Given records:
● ● ● ●

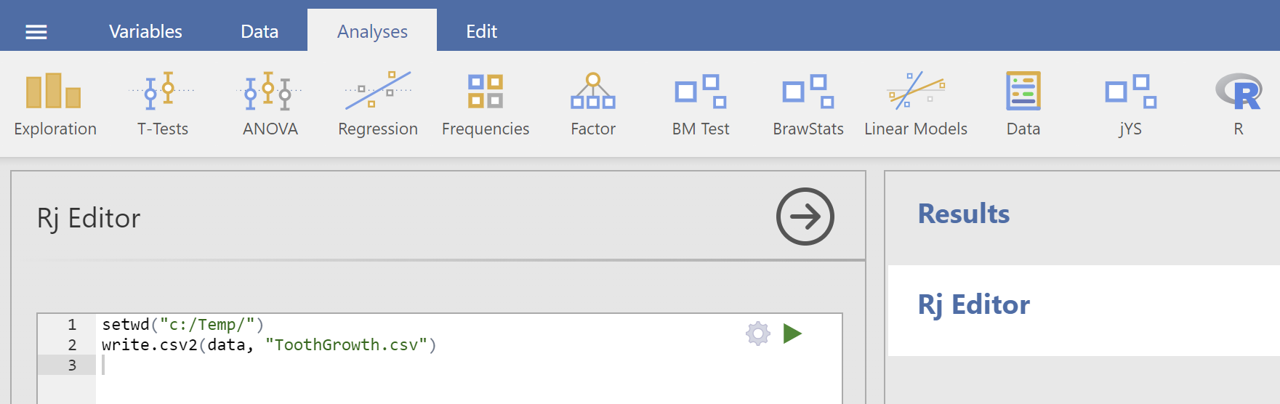This screenshot has width=1280, height=404.
Task: Open the T-Tests analyses menu
Action: (162, 104)
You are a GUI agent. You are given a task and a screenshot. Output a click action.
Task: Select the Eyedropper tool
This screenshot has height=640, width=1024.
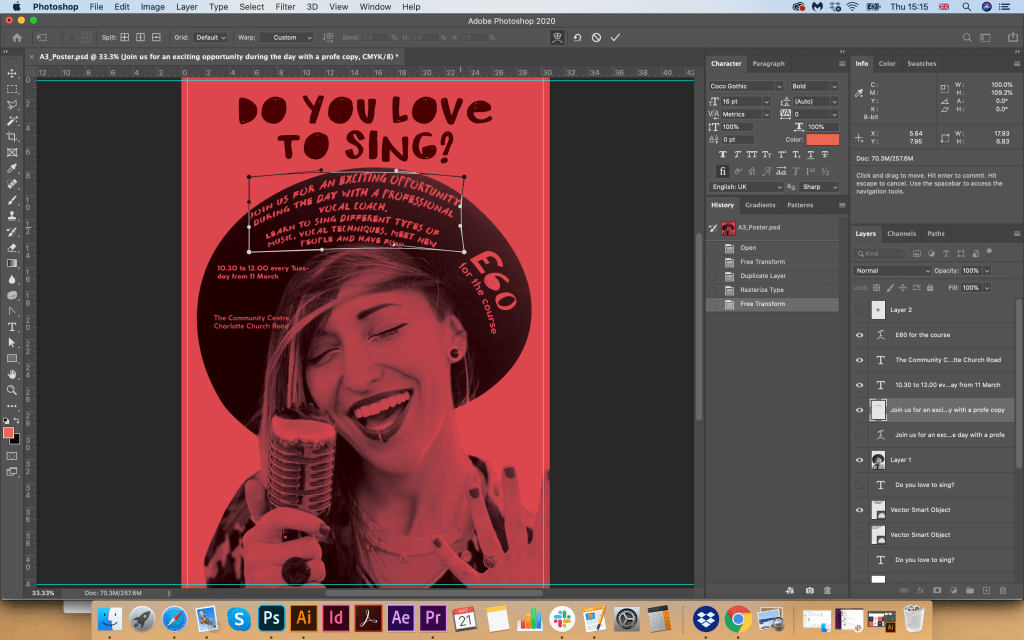click(x=12, y=168)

● ● ● ●

Reproduce nothing but the lines that run from the line containing "You are a GUI" through the last line of the records, inclusive. Omit the pictures.

Response to this task:
You are a GUI agent. You are given a task and a screenshot. Output a click action.
Task: Select the Eyedropper tool
This screenshot has height=640, width=1024.
click(x=12, y=168)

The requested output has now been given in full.